• [DATASET EXCERPTS]

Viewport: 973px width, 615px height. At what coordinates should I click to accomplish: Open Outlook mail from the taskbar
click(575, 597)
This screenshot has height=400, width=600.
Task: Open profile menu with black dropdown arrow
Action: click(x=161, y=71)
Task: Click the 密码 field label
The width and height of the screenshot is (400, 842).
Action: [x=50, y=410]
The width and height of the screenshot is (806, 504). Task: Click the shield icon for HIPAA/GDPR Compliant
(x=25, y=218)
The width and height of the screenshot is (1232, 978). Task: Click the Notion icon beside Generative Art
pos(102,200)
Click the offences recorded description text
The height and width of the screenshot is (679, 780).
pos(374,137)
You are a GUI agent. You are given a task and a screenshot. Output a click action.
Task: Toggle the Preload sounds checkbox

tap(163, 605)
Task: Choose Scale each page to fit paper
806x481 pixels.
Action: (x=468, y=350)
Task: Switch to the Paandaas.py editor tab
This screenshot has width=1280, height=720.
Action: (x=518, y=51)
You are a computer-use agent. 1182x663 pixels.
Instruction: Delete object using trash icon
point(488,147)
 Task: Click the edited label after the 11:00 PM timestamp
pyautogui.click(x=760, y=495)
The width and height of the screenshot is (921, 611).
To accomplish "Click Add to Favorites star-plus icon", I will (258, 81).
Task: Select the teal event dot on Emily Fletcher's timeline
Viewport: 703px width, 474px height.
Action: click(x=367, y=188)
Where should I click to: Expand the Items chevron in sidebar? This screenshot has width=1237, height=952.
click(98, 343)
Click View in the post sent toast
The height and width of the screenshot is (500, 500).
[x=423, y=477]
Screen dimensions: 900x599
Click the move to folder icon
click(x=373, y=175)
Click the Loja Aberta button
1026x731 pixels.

• [TASK DIRECTIONS] Among the records, find every line with the word "agent" and copy it.

• [REPLY]
You are a GUI agent. You are given a task and a screenshot. Output a click action.
You are a computer-use agent. 1182x663 pixels.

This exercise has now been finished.